Review of New S3 Feature: Versioning

Today Amazon announced support for versioning in S3. It’s exactly what one would expect from an AWS service — the feature set is very basic, but good at abstracting some of the lowest-level issues.

Here’s a short review of what it is and what it’s not:

The best thing about it is that one can enable versioning on an existing bucket and software unaware of S3 versioning would continue to work producing new versions on every PUT and DELETE operation. But that app itself wouldn’t be able to tell that anything is different.
Another is that it introduces MFA deletes. What that means is that the bucket owner can lock it in such a manner that to destructively delete some data you need to have a physical token. That’s certainly handy for deployments where a lot of computers have access to AWS credentials for the bucket — if those leak, MFA delete at least makes sure the data is preserved.
Versioned deletes are implemented with delete markers. This means one can simply delete that marker to undo the delete.
There are very few new calls, support is mostly tacked onto existing APIs and that’s a good thing.
Overall the functionality and features of versioning itself are very similar to what one would accomplish by rolling out one’s own naive versioning scheme. In that regard the ability to list only the latest versions of the objects and omit the marked-as-deleted ones is the one that improves over the naive implementation the most (mostly performance-wise).
S3 versioning does nothing in terms of data deduplication.
Versions are created on a per-object basis, there’s no concept of snapshot.
Versioning can be suspended, so that versioning-unaware applications don’t create new versions on most operations.
The PUT operation is version-agnostic, there’s no option to put a new version of the object overwriting the latest one. This means that to keep storage space usage under control one has to make periodic sweeps deleting some of the versions. It’s not very friendly to “at most one new version per day” kind of implementations either.

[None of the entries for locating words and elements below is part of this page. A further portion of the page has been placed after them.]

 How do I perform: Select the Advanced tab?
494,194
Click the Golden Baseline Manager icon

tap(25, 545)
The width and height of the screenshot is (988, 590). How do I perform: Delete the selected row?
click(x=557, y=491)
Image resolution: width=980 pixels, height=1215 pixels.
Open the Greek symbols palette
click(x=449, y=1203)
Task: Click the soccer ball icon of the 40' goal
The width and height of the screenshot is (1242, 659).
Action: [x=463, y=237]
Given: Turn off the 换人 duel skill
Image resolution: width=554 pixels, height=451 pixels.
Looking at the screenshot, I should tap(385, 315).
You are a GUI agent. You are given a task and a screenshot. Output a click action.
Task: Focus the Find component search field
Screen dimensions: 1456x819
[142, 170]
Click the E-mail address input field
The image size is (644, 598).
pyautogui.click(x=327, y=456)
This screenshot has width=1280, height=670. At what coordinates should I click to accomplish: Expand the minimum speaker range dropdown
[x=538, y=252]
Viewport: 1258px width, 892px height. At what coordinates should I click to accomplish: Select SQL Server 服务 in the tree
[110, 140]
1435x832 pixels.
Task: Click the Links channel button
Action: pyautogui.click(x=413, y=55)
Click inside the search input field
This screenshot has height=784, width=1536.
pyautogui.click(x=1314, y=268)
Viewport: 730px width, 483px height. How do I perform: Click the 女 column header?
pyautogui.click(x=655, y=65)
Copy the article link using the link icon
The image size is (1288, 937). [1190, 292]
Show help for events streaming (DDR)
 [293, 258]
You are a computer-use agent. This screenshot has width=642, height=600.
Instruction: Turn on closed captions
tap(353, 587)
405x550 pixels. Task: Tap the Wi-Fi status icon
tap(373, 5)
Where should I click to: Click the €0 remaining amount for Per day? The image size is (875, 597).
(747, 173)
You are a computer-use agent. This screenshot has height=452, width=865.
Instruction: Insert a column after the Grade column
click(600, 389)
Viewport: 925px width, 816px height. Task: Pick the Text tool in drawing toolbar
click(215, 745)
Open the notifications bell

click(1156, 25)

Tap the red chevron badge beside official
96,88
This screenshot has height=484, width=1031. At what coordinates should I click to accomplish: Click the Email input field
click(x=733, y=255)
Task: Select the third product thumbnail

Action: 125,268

What this means for our products

We have been working on our new S3 Backup storage logic for a while and even though it includes versioning, we don’t intend to change it to make use of this new functionality. The reason for this is that our take on the matter supports snapshots, has data deduplication, block-level diff and we would win nothing by using Amazon’s own versioning.

Having said that, until our new storage logic is actually deployed in our products, we might enable limited support for using S3 versioning on a bucket and restoring the old versions of the files. There’s no time to get it done before 1.0 release, but if you really want to have this feature, let us know, we’ll use your feedback to schedule the implementation accordingly.